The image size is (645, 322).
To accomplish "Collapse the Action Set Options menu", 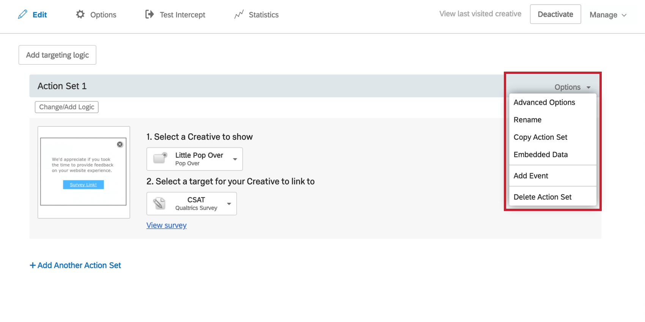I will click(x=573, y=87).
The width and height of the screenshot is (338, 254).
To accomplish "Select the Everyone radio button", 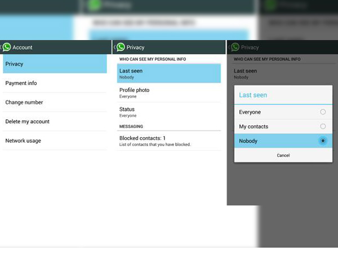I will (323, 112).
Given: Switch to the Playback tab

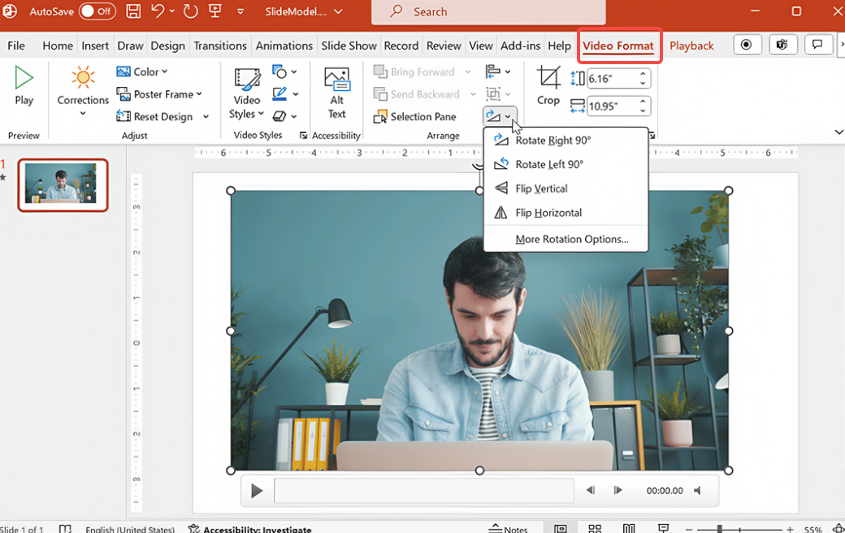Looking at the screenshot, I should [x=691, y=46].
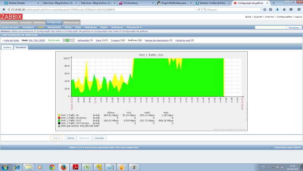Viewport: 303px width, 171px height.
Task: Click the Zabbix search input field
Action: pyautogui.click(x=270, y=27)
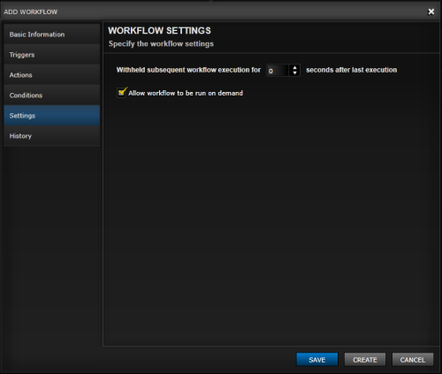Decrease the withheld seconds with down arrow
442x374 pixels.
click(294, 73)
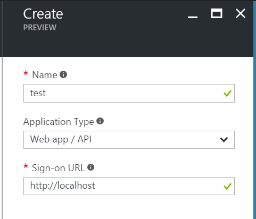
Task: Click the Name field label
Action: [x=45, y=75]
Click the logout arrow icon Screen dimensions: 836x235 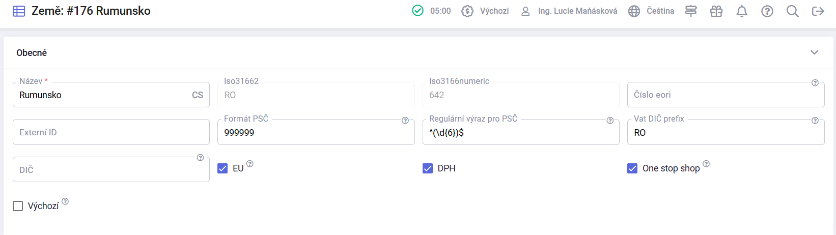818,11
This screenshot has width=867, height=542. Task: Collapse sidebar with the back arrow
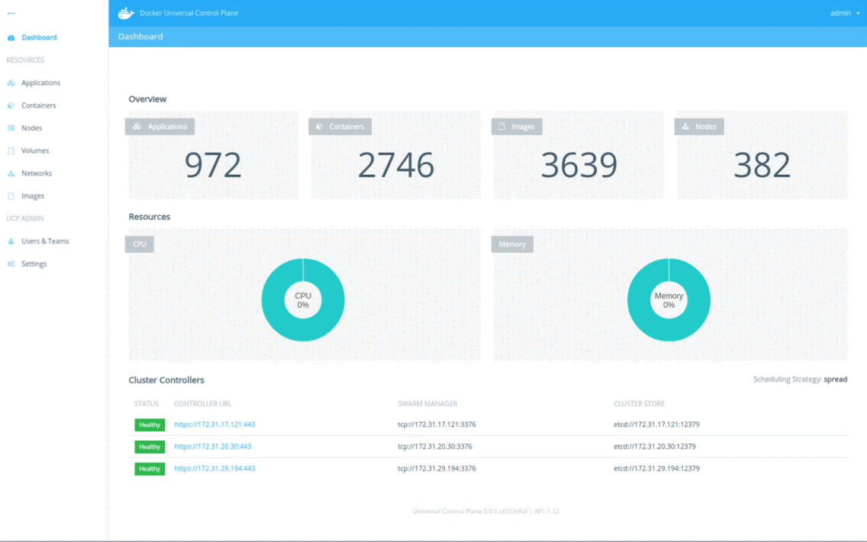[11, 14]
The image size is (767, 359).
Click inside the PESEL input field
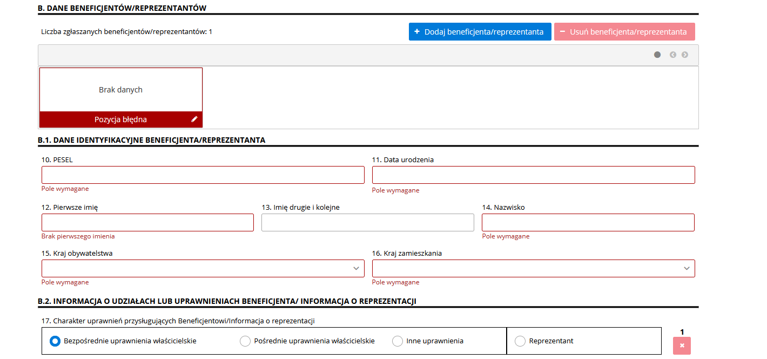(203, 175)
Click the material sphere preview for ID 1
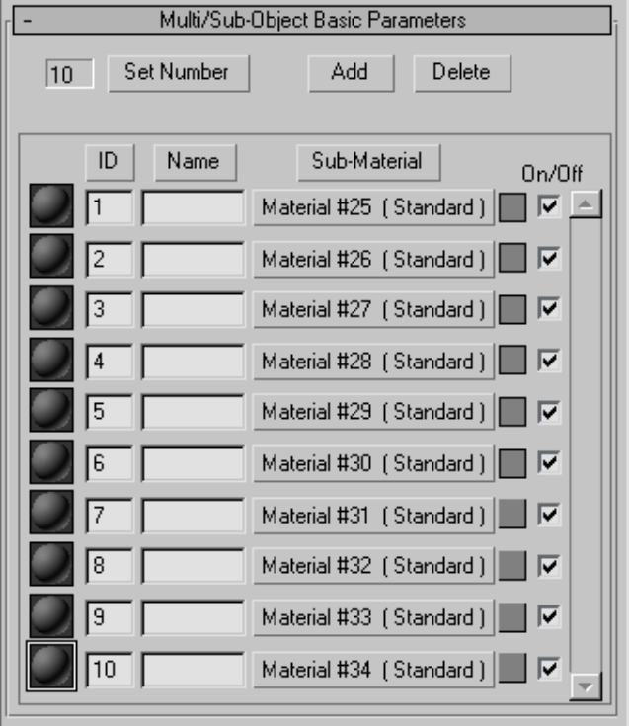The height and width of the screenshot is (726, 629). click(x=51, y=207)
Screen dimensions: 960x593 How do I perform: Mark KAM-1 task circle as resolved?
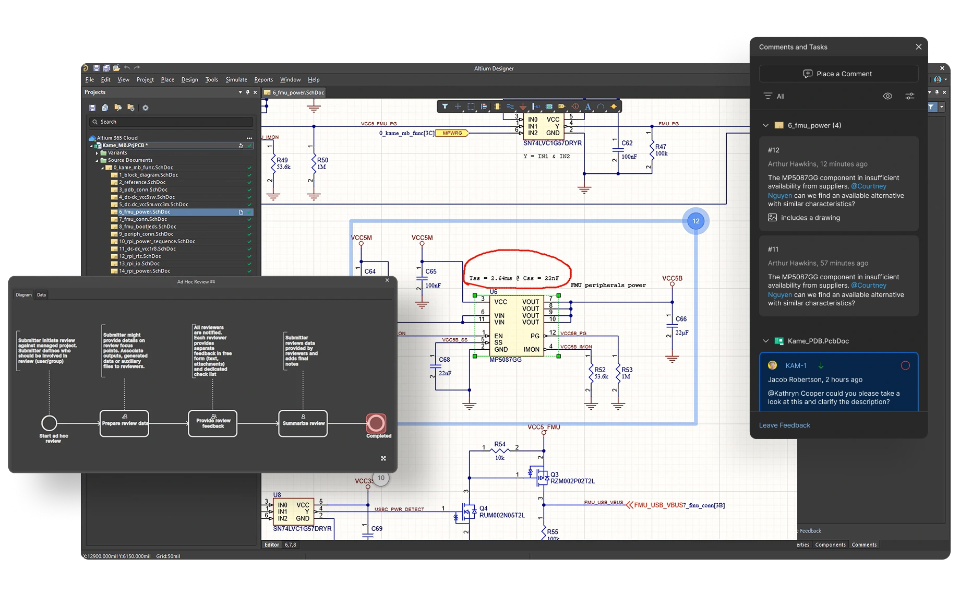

··········

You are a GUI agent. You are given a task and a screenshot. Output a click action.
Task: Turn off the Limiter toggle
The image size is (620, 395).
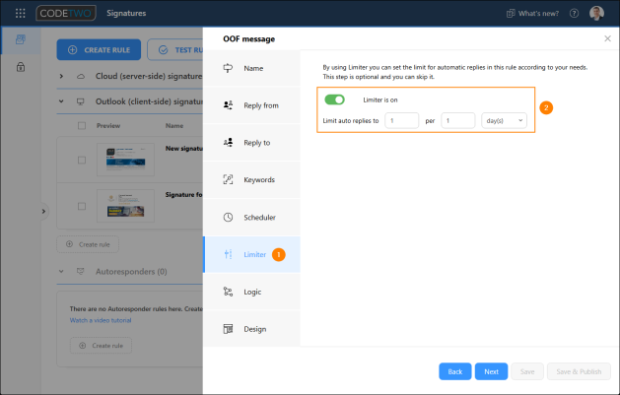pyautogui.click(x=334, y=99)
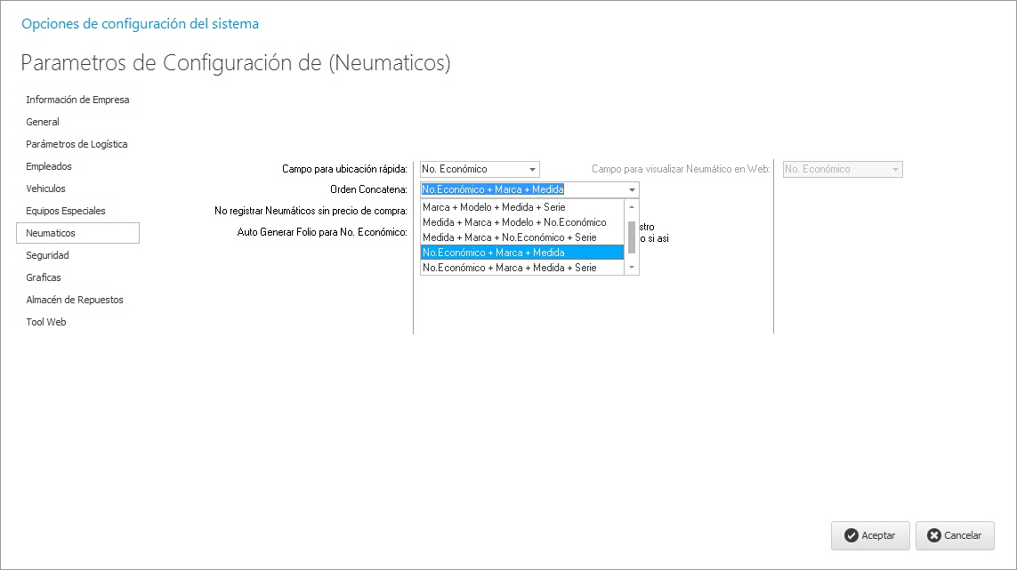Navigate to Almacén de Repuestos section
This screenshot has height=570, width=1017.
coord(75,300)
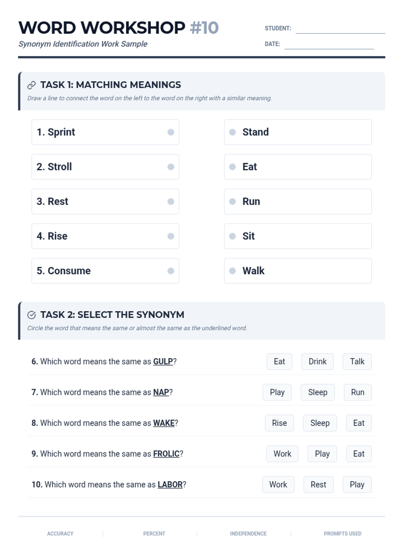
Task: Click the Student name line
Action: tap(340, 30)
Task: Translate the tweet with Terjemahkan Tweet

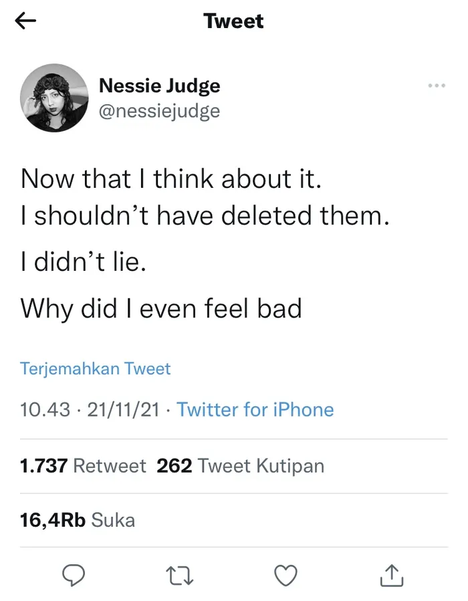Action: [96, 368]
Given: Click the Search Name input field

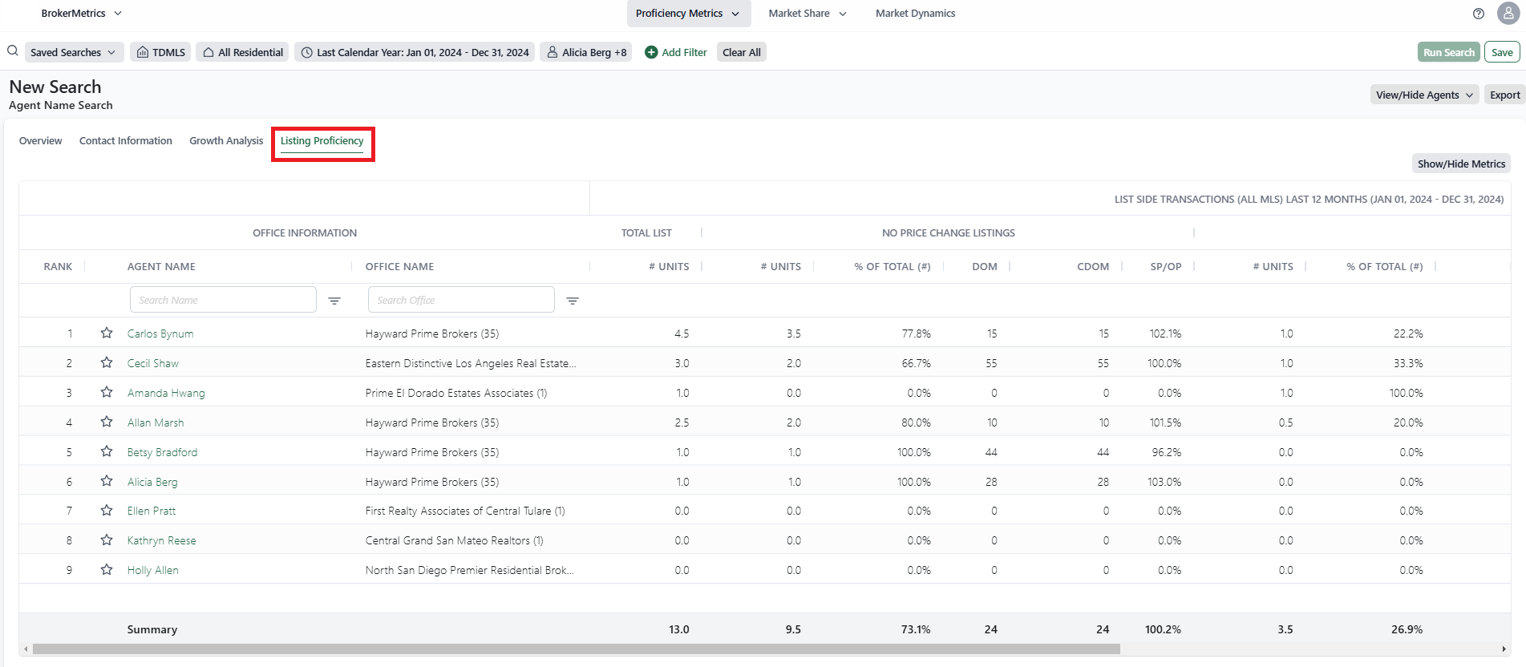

··········

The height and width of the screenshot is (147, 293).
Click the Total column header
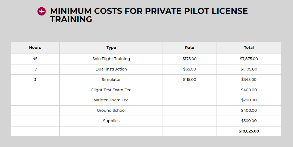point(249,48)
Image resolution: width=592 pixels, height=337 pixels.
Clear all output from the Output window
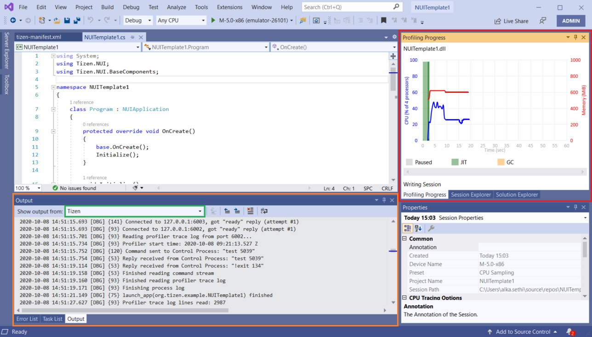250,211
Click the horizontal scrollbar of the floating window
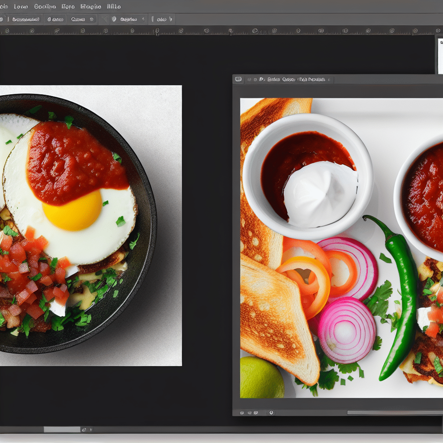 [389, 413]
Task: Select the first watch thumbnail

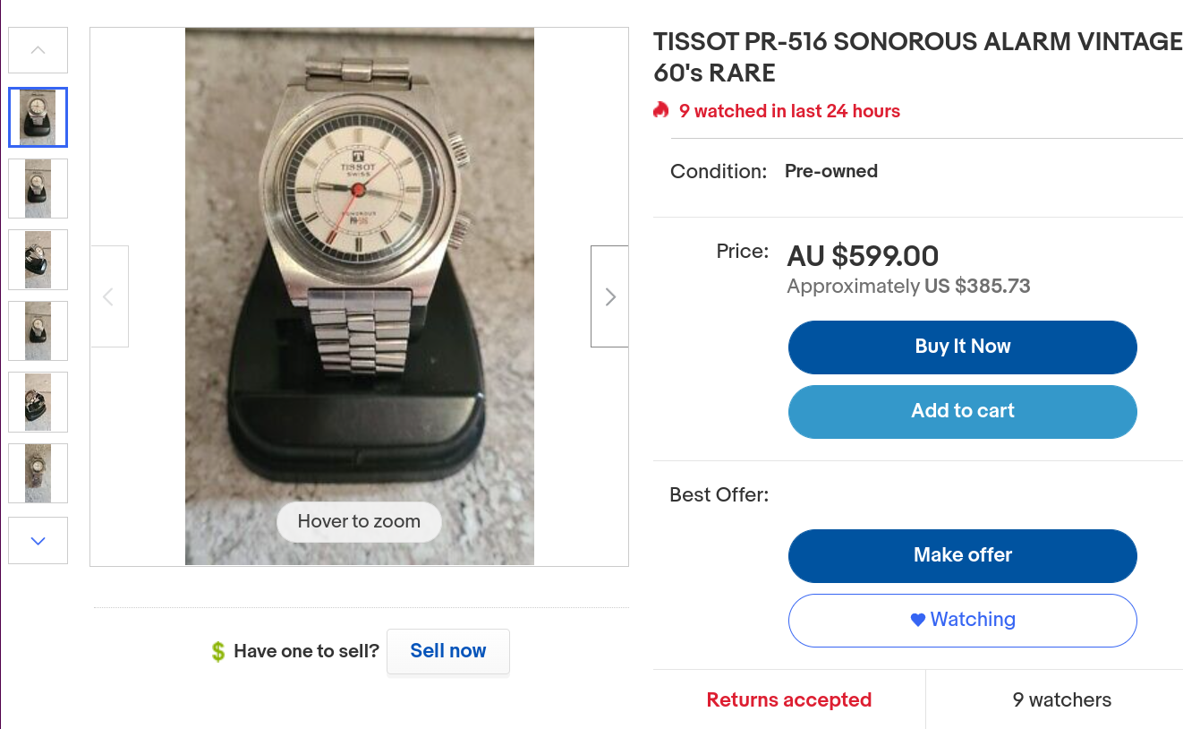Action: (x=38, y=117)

··········

→ **YOUR GOAL**:
Both the line above containing "Click inside the PESEL input field" and the line containing "Screen dimensions: 960x593" belong in the copy, along with every line between them; print these exactly and omit the pictures.

→ **RESULT FOR THIS EXERCISE**:
Click inside the PESEL input field
(203, 175)
Click the material sphere preview for ID 1
The height and width of the screenshot is (726, 629). click(x=51, y=207)
Screen dimensions: 960x593 How do I perform: Mark KAM-1 task circle as resolved?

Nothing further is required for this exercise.